I bought Cage (#3) earlier this week but haven't listened to it yet. LOL @ all the legacy acts. Couldn't tell you if Linkin, Avenged, and Disturbed are old or new, zero interest, though my son is a big Avenged fan and could tell me if I wanted to know.


----------



## GuitarsCanada (Dec 30, 2005)

I find it very interesting that including the Zep album (which is basically another greatest hits) that 5 out of the 10 are greatest hits albums. Where is the new music?


----------



## traynor_garnet (Feb 22, 2006)

It tells me that young people don't buy CDs anymore and that we are seeing an "age effect" at work in the cited data. People in their 30s and above are more likely to go to a store and buy a physical cd. They are also more likely to buy music they "know."

This has nothing to do with "old music" being better than "new music." There is a ton of great new music out there.

Signed, a guy over 30 , who buys cds, but also buys NEW music on cd (ie. an "outlier")

TG


----------



## GuitarsCanada (Dec 30, 2005)

traynor_garnet said:


> It tells me that young people don't buy CDs anymore and that we are seeing an "age effect" at work in the cited data. People in their 30s and above are more likely to go to a store and buy a physical cd. They are also more likely to buy music they "know."
> 
> This has nothing to do with "old music" being better than "new music." There is a ton of great new music out there.
> 
> ...


I guess your right. It makes sense. So it is further evidence of the slow death of music stores


----------



## bw66 (Dec 17, 2009)

Yeah. I noticed the same thing a while back on another top 10 list - and admittedly, the 3 albums that I would consider buying on this list are all greatest hits collections.
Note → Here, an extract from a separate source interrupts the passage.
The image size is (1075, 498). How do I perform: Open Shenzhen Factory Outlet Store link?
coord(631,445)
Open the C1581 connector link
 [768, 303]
It seems to me that a lot of new bands are returning to fostering a regional fan base, which I think is a good thing, but it means that we listeners have to do a little more work to find bands that we like.


----------



## Robert1950 (Jan 21, 2006)

Yesterday, on The Gear Page, I apologized on behalf of all Canadians, for the existence of Nickeback.


----------



## John Watt (Aug 24, 2010)

Maybe your definition of rock isn't fresh enough, this list just being old.
Is a band using loud distorted guitars, amplified bass and drums, a rock band?
That's all it took to be one when that equipment first came out.
But now Christian rock bands are sounding like that, in churches.
I'd call them rock bands.
Even Celine Dion uses the most modern state of the art recording technology,
and rock musicians, for her songs, so even if you don't like her, she's still rock.
At least she can beat her chest onstage without inducing a coke-stoke heart attack,
like most middle-aged rockers, so she might even be more agressive rock too.
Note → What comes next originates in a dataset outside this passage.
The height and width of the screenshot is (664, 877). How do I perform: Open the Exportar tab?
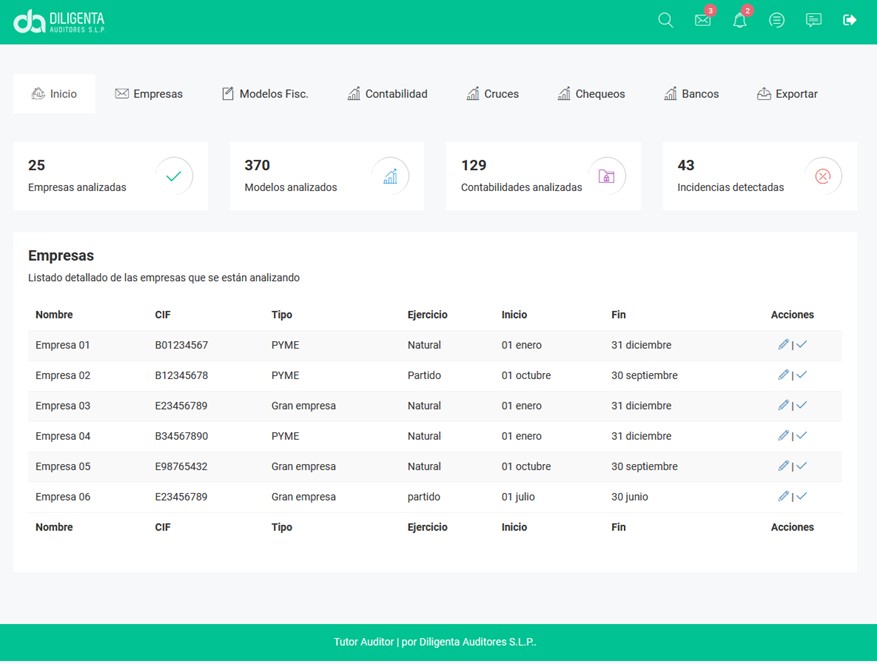(787, 94)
I'm still waiting for another raggae hit from a wonderful raggae band, from Sweden.
That way I don't have to learn all the raggae bands in Toronto to decide what is real here.

Robert1950!
The Gear Page? It looks like you go there so others can give you the gears, if you have to apologize for Nickelback,
one of the biggest bands in the world right now. Cork-sniffer!
You probably were really looking forward to playing with "Jimi's Package".


----------



## bagpipe (Sep 19, 2006)

Did you apologize for Justin Bieber too, or was that implied ?



Robert1950 said:


> Yesterday, on The Gear Page, I apologized on behalf of all Canadians, for the existence of Nickeback.


----------



## mhammer (Nov 30, 2007)

traynor_garnet said:


> It tells me that young people don't buy CDs anymore and that we are seeing an "age effect" at work in the cited data. People in their 30s and above are more likely to go to a store and buy a physical cd. They are also more likely to buy music they "know."
> 
> This has nothing to do with "old music" being better than "new music." There is a ton of great new music out there.
> 
> ...


An excellent observation. Were recorded music available in only one medium (such as it was when vinyl was king), then sales of that medium would tell an accurate story. At this point, music is obtainable in so many ways, that any sales figures for a particular medium really tells you more about who prefers/accepts that medium, than about what sorts of artists rank higher or lower among all listeners, generally speaking.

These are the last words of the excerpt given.